> _WHAT NEEDS TO BE DONE_
Please report every line of the data below that contains the string "pixels", matching case exactly.

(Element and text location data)
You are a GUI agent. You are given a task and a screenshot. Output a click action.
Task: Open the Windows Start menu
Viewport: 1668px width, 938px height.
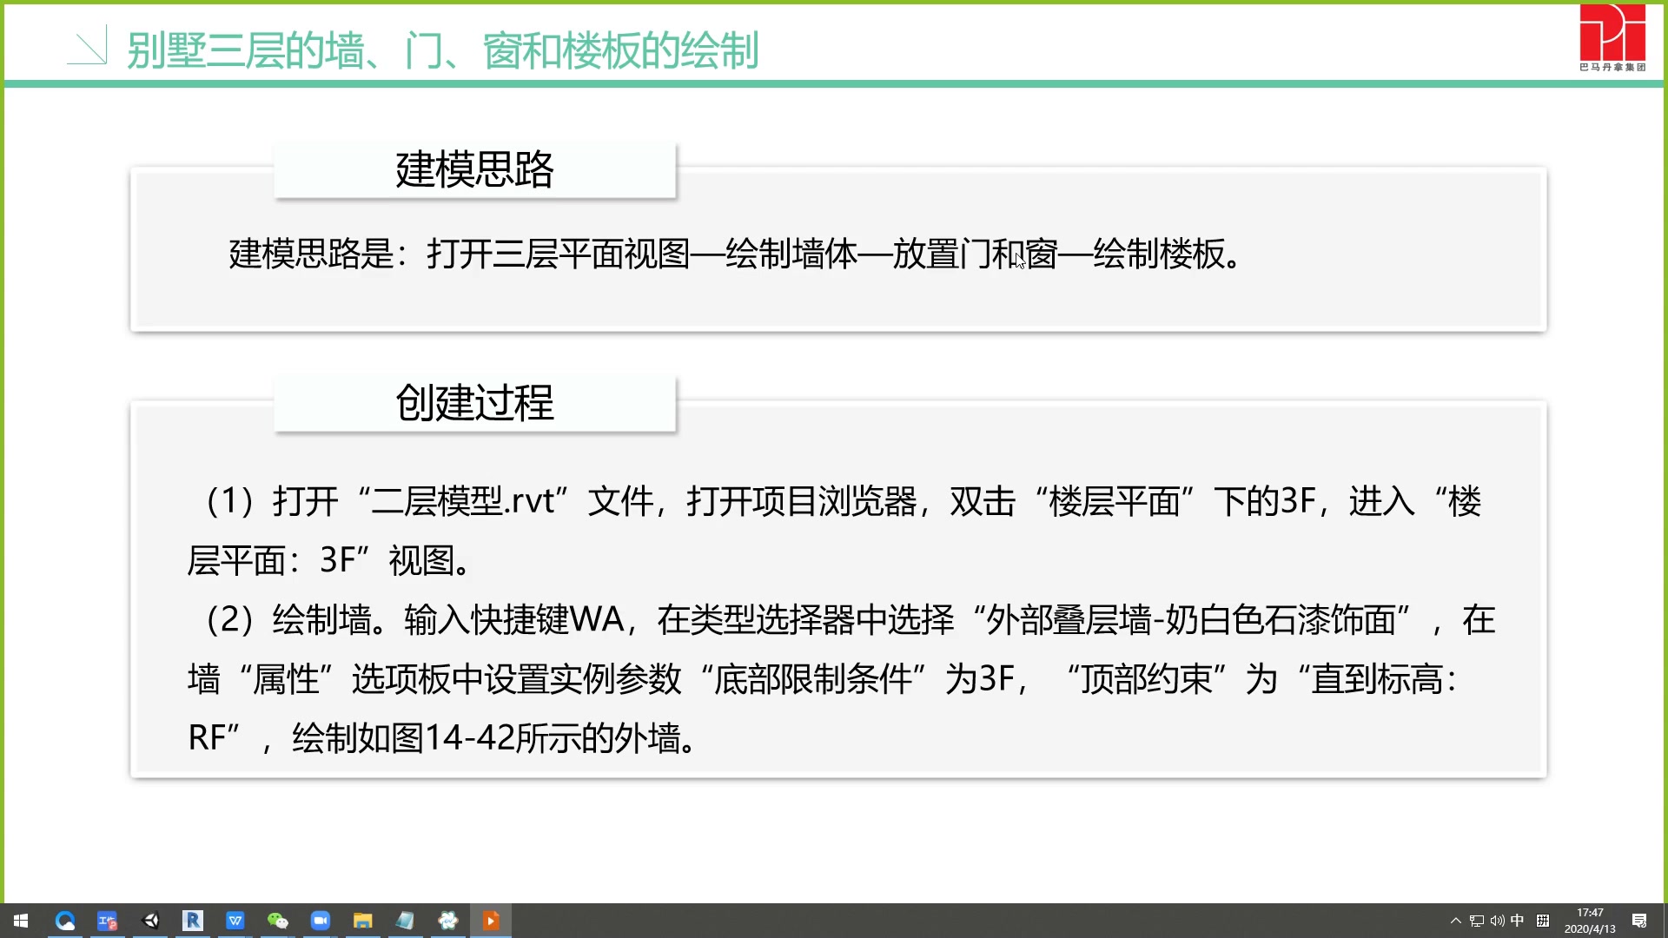pos(21,921)
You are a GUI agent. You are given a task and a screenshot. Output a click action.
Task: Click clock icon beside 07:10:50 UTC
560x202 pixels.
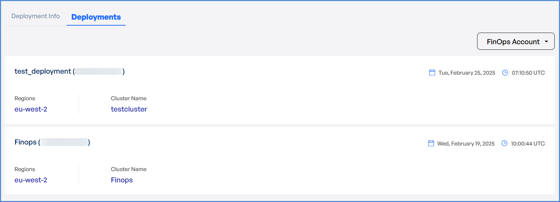coord(505,73)
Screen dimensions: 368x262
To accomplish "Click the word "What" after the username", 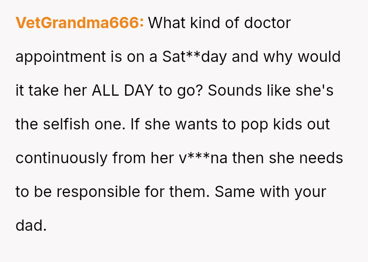I will [167, 23].
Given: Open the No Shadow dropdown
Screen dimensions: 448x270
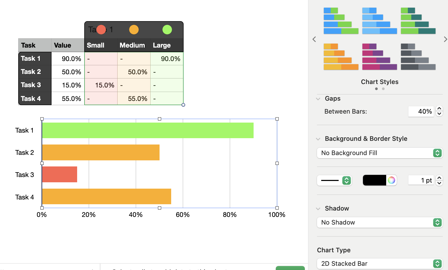Looking at the screenshot, I should [x=380, y=222].
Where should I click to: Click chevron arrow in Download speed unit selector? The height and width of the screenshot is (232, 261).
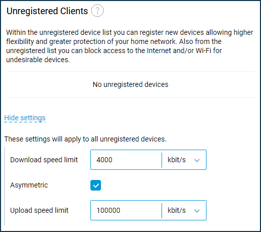[197, 160]
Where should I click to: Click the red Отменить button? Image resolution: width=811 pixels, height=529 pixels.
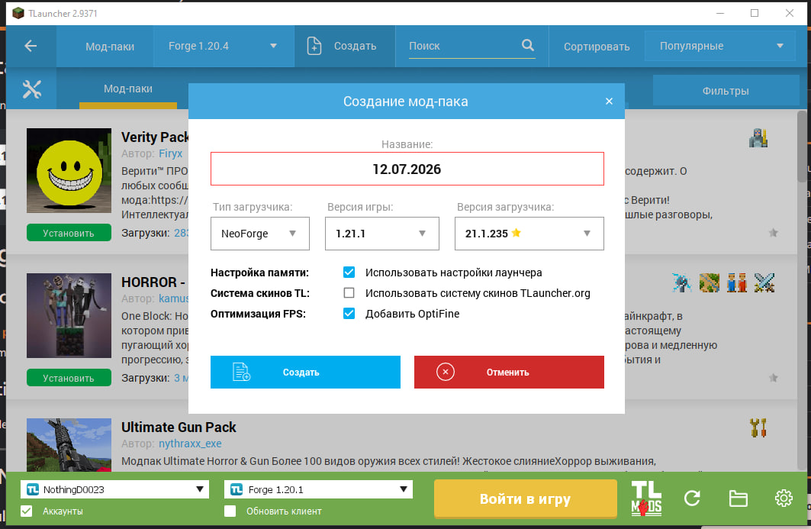point(509,373)
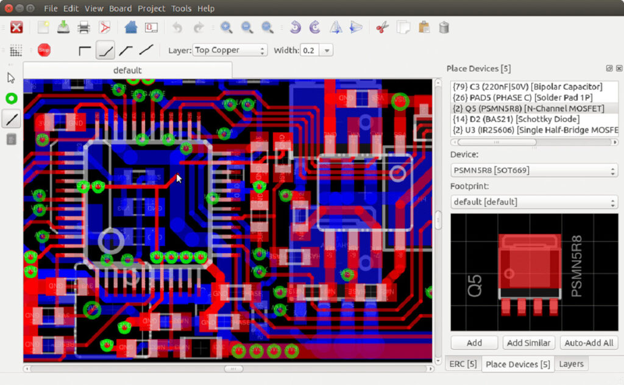Click the flip horizontal icon
Viewport: 624px width, 385px height.
click(355, 27)
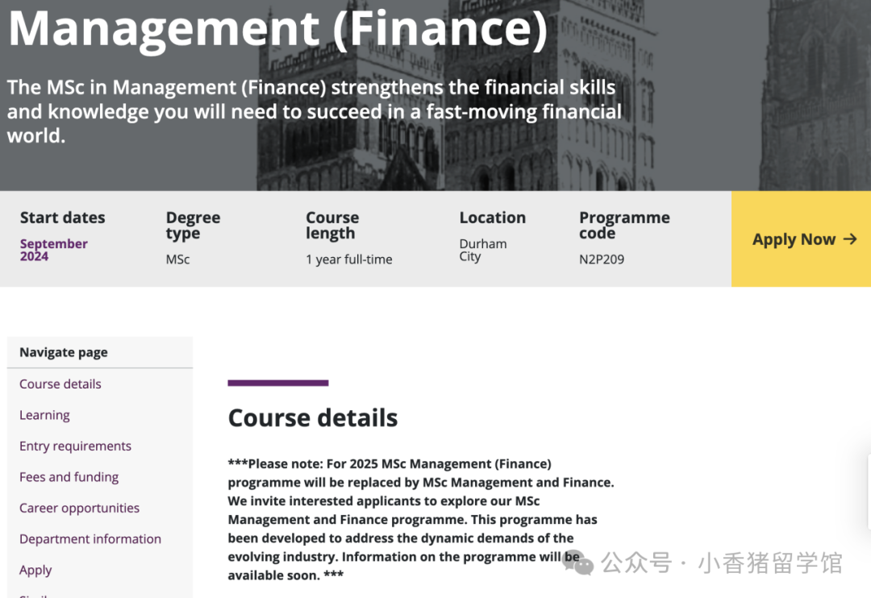The height and width of the screenshot is (598, 871).
Task: Click the Navigate page header
Action: click(64, 353)
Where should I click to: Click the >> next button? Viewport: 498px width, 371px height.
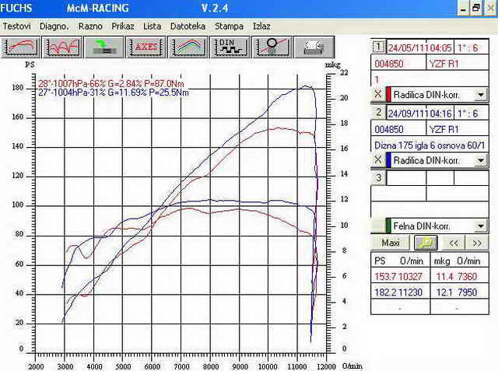(x=477, y=243)

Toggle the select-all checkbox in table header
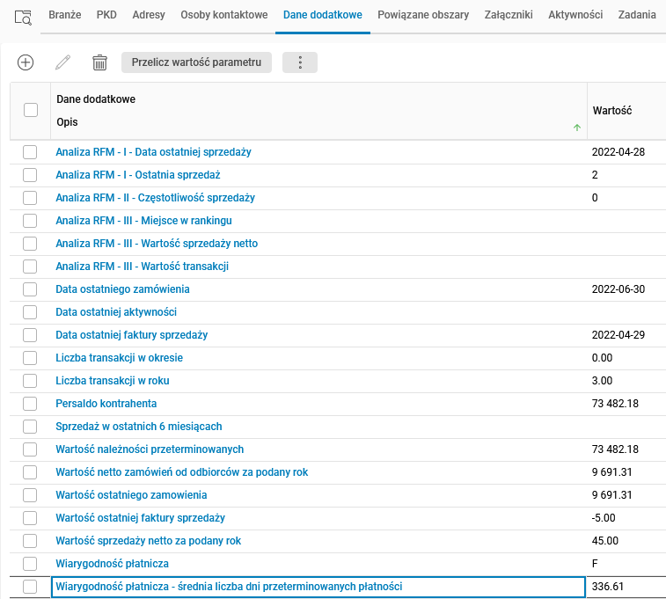pyautogui.click(x=31, y=110)
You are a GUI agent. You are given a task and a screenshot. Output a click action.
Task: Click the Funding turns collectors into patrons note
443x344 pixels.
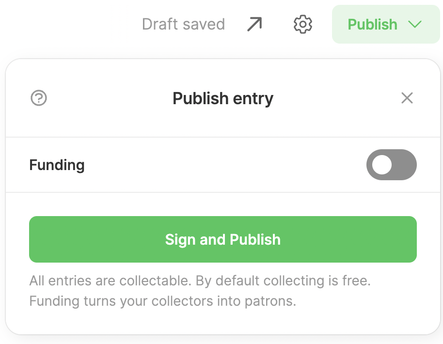tap(163, 301)
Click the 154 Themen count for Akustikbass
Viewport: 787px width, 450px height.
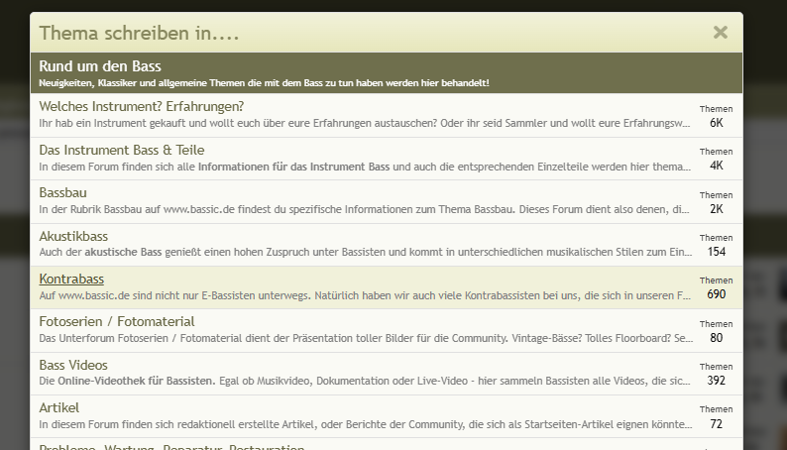pos(716,252)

> _ANSWER TO THE TASK_
560x202 pixels.
Where should I click to: Click the red Отменить button? Image resolution: width=811 pixels, height=529 pixels.
443x344 pixels.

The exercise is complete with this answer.